Rewrite the rows below as a JSON list of strings, one string per line, leaving out blank lines.
** start of MATERIAL SHOWN **
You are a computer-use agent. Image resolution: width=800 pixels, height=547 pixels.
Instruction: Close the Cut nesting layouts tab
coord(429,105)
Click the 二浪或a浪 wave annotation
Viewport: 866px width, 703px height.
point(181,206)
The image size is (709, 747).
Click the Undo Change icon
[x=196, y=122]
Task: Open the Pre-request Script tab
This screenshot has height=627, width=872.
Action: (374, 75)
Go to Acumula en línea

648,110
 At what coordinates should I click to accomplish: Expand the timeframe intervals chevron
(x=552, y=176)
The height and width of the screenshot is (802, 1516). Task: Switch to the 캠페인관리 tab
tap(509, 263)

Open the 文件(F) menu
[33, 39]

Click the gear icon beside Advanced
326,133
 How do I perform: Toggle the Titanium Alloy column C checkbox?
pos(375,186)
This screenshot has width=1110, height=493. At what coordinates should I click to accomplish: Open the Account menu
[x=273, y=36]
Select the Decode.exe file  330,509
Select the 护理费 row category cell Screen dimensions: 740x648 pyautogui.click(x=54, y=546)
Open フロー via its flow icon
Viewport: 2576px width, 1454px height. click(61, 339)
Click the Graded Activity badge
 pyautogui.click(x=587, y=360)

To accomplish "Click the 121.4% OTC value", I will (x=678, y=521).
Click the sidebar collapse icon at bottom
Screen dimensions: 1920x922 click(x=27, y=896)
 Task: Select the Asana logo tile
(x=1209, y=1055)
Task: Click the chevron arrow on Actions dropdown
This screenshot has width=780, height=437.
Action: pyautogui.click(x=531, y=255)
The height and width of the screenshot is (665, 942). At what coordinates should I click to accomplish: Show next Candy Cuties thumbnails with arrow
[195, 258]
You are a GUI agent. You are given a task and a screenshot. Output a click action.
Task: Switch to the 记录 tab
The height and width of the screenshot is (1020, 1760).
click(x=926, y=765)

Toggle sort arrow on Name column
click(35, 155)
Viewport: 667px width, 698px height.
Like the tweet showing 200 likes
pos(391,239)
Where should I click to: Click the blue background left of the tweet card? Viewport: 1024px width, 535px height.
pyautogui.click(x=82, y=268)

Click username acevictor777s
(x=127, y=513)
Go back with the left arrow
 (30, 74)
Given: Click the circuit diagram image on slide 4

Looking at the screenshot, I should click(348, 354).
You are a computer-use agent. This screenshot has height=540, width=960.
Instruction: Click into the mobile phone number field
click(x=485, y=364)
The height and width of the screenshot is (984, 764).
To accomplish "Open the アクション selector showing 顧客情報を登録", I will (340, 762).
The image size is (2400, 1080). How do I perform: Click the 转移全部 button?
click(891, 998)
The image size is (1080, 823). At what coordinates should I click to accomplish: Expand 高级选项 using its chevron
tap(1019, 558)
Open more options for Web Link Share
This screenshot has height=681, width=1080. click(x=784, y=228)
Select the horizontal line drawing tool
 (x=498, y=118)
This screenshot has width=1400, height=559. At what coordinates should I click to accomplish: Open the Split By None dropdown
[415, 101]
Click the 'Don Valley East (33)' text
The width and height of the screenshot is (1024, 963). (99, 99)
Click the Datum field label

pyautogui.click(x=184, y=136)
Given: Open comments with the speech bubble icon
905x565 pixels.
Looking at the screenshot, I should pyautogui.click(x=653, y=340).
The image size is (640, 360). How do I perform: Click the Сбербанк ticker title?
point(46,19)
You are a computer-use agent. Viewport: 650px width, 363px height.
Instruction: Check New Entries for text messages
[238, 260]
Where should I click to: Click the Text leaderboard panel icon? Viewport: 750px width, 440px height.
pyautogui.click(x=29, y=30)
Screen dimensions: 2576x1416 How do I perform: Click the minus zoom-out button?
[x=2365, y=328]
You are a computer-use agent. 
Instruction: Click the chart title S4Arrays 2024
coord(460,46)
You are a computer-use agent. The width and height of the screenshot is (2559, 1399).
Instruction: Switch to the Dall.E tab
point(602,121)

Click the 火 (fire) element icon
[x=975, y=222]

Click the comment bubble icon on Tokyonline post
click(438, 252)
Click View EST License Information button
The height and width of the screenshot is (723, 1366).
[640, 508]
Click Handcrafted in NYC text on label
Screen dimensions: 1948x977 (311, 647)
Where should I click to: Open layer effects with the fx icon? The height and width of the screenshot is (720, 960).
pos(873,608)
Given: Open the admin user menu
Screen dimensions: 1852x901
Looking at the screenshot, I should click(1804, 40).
** end of MATERIAL SHOWN **
* **EXERCISE OUTPUT**:
[
  "You are a computer-use agent. Image resolution: width=800 pixels, height=547 pixels.",
  "Instruction: Close the Cut nesting layouts tab",
  "coord(429,105)",
  "Click the 二浪或a浪 wave annotation",
  "Viewport: 866px width, 703px height.",
  "point(181,206)",
  "The image size is (709, 747).",
  "Click the Undo Change icon",
  "[x=196, y=122]",
  "Task: Open the Pre-request Script tab",
  "This screenshot has height=627, width=872.",
  "Action: (374, 75)",
  "Go to Acumula en línea",
  "648,110",
  " At what coordinates should I click to accomplish: Expand the timeframe intervals chevron",
  "(x=552, y=176)",
  "The height and width of the screenshot is (802, 1516). Task: Switch to the 캠페인관리 tab",
  "tap(509, 263)",
  "Open the 文件(F) menu",
  "[33, 39]",
  "Click the gear icon beside Advanced",
  "326,133",
  " How do I perform: Toggle the Titanium Alloy column C checkbox?",
  "pos(375,186)",
  "This screenshot has width=1110, height=493. At what coordinates should I click to accomplish: Open the Account menu",
  "[x=273, y=36]",
  "Select the Decode.exe file  330,509",
  "Select the 护理费 row category cell Screen dimensions: 740x648 pyautogui.click(x=54, y=546)",
  "Open フロー via its flow icon",
  "Viewport: 2576px width, 1454px height. click(61, 339)",
  "Click the Graded Activity badge",
  " pyautogui.click(x=587, y=360)",
  "To accomplish \"Click the 121.4% OTC value\", I will (x=678, y=521).",
  "Click the sidebar collapse icon at bottom",
  "Screen dimensions: 1920x922 click(x=27, y=896)",
  " Task: Select the Asana logo tile",
  "(x=1209, y=1055)",
  "Task: Click the chevron arrow on Actions dropdown",
  "This screenshot has width=780, height=437.",
  "Action: pyautogui.click(x=531, y=255)",
  "The height and width of the screenshot is (665, 942). At what coordinates should I click to accomplish: Show next Candy Cuties thumbnails with arrow",
  "[195, 258]",
  "You are a GUI agent. You are given a task and a screenshot. Output a click action.",
  "Task: Switch to the 记录 tab",
  "The height and width of the screenshot is (1020, 1760).",
  "click(x=926, y=765)",
  "Toggle sort arrow on Name column",
  "click(35, 155)",
  "Viewport: 667px width, 698px height.",
  "Like the tweet showing 200 likes",
  "pos(391,239)",
  "Where should I click to: Click the blue background left of the tweet card? Viewport: 1024px width, 535px height.",
  "pyautogui.click(x=82, y=268)",
  "Click username acevictor777s",
  "(x=127, y=513)",
  "Go back with the left arrow",
  " (30, 74)",
  "Given: Click the circuit diagram image on slide 4",
  "Looking at the screenshot, I should click(348, 354).",
  "You are a computer-use agent. This screenshot has height=540, width=960.",
  "Instruction: Click into the mobile phone number field",
  "click(x=485, y=364)",
  "The height and width of the screenshot is (984, 764).",
  "To accomplish \"Open the アクション selector showing 顧客情報を登録\", I will (340, 762).",
  "The image size is (2400, 1080). How do I perform: Click the 转移全部 button?",
  "click(891, 998)",
  "The image size is (1080, 823). At what coordinates should I click to accomplish: Expand 高级选项 using its chevron",
  "tap(1019, 558)",
  "Open more options for Web Link Share",
  "This screenshot has height=681, width=1080. click(x=784, y=228)",
  "Select the horizontal line drawing tool",
  " (x=498, y=118)",
  "This screenshot has width=1400, height=559. At what coordinates should I click to accomplish: Open the Split By None dropdown",
  "[415, 101]",
  "Click the 'Don Valley East (33)' text",
  "The width and height of the screenshot is (1024, 963). (99, 99)",
  "Click the Datum field label",
  "pyautogui.click(x=184, y=136)",
  "Given: Open comments with the speech bubble icon",
  "905x565 pixels.",
  "Looking at the screenshot, I should pyautogui.click(x=653, y=340).",
  "The image size is (640, 360). How do I perform: Click the Сбербанк ticker title?",
  "point(46,19)",
  "You are a computer-use agent. Viewport: 650px width, 363px height.",
  "Instruction: Check New Entries for text messages",
  "[238, 260]",
  "Where should I click to: Click the Text leaderboard panel icon? Viewport: 750px width, 440px height.",
  "pyautogui.click(x=29, y=30)",
  "Screen dimensions: 2576x1416 How do I perform: Click the minus zoom-out button?",
  "[x=2365, y=328]",
  "You are a computer-use agent. ",
  "Instruction: Click the chart title S4Arrays 2024",
  "coord(460,46)",
  "You are a computer-use agent. The width and height of the screenshot is (2559, 1399).",
  "Instruction: Switch to the Dall.E tab",
  "point(602,121)",
  "Click the 火 (fire) element icon",
  "[x=975, y=222]",
  "Click the comment bubble icon on Tokyonline post",
  "click(438, 252)",
  "Click View EST License Information button",
  "The height and width of the screenshot is (723, 1366).",
  "[640, 508]",
  "Click Handcrafted in NYC text on label",
  "Screen dimensions: 1948x977 (311, 647)",
  "Where should I click to: Open layer effects with the fx icon? The height and width of the screenshot is (720, 960).",
  "pos(873,608)",
  "Given: Open the admin user menu",
  "Screen dimensions: 1852x901",
  "Looking at the screenshot, I should click(1804, 40)."
]